Giuseppe Paolo Stanislao "Beppo" OcchialiniForMemRS was an Italian physicist, who contributed to the discovery of the pion or pi-meson decay in 1947, with César Lattes and Cecil Frank Powell. At the time of this discovery, they were all working at the H. H. Wills Laboratory of the University of Bristol. The X-ray satellite SAX was named BeppoSAX in his honour after its launch in 1996.
Biography
His father was the physicist Raffaele Augusto Occhialini, pioneer in the fields of spectroscopy and electronics theory. Giuseppe Paolo Stanislao Occhialini graduated at Florence in 1929. In 1932, he collaborated in the discovery of the positron in cosmic rays at the Cavendish Laboratory of Cambridge, under the leadership of Patrick Blackett, using cloud chambers. From 1937 to the 1944 he worked, on invitation of Gleb Wataghin, at the institute of physics of the University of São Paulo, in Brazil. He returned to Italy, in 1944, taught first in Genoa and then in Milan. In 1947 he contributed to the discovery of the pion or pi-meson decay in collaboration with César Lattes and Cecil Frank Powell. The discovery was made at the Wills Laboratory of Bristol using the technology of the tracks on specialized photographic emulsions. He was a protagonist in cosmic ray research with the nuclear utilization of photographic emulsions exposed to high energycosmic radiation, work which culminated in 1954 with the European G-Stack collaboration. Later on with the coming of particle accelerators, Occhialini explored that new field of research. He also made outstanding contributions to space physics, importantly contributing to the foundation of the European Space Agency.

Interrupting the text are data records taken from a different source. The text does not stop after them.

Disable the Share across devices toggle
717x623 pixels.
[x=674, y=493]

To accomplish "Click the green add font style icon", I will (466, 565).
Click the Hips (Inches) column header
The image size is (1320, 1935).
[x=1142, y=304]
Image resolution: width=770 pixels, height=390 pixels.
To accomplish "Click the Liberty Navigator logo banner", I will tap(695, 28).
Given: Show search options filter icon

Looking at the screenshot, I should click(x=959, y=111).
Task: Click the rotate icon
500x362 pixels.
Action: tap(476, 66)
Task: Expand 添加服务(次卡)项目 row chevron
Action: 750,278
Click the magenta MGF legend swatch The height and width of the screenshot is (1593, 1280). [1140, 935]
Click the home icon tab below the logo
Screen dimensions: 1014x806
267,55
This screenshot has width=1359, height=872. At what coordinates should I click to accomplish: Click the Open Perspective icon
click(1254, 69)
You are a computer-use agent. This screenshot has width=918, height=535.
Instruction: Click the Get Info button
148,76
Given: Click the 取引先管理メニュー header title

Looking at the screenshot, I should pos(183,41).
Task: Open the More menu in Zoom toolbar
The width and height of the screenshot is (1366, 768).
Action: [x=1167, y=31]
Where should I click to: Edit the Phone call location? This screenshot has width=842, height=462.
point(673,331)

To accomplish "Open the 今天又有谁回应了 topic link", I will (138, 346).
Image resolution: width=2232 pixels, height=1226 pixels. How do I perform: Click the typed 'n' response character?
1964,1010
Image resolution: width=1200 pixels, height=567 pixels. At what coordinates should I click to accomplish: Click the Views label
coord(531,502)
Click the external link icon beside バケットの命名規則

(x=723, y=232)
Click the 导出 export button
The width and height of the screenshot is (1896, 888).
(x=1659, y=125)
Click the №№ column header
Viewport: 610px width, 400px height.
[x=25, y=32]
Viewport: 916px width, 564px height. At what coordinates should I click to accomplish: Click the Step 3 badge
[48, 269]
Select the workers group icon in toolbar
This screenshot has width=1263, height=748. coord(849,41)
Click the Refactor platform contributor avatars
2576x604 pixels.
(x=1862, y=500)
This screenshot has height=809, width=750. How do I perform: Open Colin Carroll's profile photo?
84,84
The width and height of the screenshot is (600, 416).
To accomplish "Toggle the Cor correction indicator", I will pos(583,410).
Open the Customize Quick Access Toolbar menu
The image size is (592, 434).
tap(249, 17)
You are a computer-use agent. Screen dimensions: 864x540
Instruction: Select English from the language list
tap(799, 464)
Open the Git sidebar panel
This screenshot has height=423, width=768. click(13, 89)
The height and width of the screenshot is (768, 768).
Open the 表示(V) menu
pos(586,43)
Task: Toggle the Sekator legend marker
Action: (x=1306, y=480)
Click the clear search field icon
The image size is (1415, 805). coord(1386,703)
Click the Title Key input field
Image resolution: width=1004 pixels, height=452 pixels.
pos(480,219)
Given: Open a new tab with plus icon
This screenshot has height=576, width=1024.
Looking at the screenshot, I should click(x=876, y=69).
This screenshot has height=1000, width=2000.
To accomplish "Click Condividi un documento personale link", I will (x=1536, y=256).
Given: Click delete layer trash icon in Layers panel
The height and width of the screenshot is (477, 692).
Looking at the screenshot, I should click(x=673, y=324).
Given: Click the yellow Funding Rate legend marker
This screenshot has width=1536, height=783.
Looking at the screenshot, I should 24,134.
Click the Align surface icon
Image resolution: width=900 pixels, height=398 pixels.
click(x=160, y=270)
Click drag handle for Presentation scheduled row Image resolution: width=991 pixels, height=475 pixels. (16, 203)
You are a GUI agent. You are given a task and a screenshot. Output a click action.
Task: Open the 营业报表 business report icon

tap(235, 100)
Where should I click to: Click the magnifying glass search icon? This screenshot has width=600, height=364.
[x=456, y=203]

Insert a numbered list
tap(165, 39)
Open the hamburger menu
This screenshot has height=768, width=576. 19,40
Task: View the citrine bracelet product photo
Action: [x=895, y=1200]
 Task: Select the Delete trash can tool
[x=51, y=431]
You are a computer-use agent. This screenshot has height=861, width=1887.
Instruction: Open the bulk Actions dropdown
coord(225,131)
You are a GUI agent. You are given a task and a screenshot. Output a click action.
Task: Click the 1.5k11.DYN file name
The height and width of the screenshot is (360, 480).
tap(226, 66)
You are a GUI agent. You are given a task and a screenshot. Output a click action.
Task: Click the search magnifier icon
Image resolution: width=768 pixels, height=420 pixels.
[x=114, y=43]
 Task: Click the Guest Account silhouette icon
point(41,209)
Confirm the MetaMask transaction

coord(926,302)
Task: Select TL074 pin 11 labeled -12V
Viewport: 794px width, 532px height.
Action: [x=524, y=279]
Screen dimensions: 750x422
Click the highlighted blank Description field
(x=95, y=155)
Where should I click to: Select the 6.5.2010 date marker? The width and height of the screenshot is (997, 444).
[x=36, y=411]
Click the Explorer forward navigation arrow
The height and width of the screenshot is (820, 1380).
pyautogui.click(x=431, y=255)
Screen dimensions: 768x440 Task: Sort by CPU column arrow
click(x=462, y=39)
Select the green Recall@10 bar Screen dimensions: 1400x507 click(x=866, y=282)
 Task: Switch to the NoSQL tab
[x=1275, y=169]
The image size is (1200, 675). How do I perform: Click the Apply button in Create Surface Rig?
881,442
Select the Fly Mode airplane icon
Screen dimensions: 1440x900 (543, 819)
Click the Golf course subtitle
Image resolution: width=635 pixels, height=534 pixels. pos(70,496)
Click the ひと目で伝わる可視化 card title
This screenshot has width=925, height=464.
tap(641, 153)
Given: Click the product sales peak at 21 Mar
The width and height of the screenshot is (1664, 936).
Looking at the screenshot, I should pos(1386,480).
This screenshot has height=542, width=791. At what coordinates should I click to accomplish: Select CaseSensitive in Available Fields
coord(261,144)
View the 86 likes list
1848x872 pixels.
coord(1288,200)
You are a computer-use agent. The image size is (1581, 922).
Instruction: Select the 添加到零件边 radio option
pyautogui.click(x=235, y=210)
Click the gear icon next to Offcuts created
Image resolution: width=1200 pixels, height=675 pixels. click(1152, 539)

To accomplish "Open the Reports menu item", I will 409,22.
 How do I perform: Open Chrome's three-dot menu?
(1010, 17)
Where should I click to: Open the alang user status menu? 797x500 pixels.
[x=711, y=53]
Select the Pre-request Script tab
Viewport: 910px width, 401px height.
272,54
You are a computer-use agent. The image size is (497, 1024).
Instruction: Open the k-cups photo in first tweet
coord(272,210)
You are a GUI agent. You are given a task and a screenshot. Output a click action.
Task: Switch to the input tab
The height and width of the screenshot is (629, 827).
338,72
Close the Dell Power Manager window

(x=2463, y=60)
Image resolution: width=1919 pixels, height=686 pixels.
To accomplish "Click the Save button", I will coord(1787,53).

In 1979 he was awarded the Wolf Prize for physics.
In 2004, Prof. Antonio Vitale, Ordinary Professor of Physics at the University of Bologna, created the "Foundation Giuseppe Occhialini" with its seat at Fossombrone, birth town of Giuseppe Occhialini. The Foundation has as its objective the popularization of physics in the superior schools, and is active above all in the province of Pesaro-Urbino, where every year there is held a course with the allocation of scholarships for the worthiest students.
On 22 June 2009 a Milan's square was named after him, that same square where the Institute of Physics was at the time he first became professor there. The Square sign was unveiled at a ceremony with the Deans of both State Milan's universities, Enrico Decleva and Marcello Fontanesi, Beppo's daughter Etra and Professor Guido Vegni, one of Beppo's pupils and successor in particle physics research.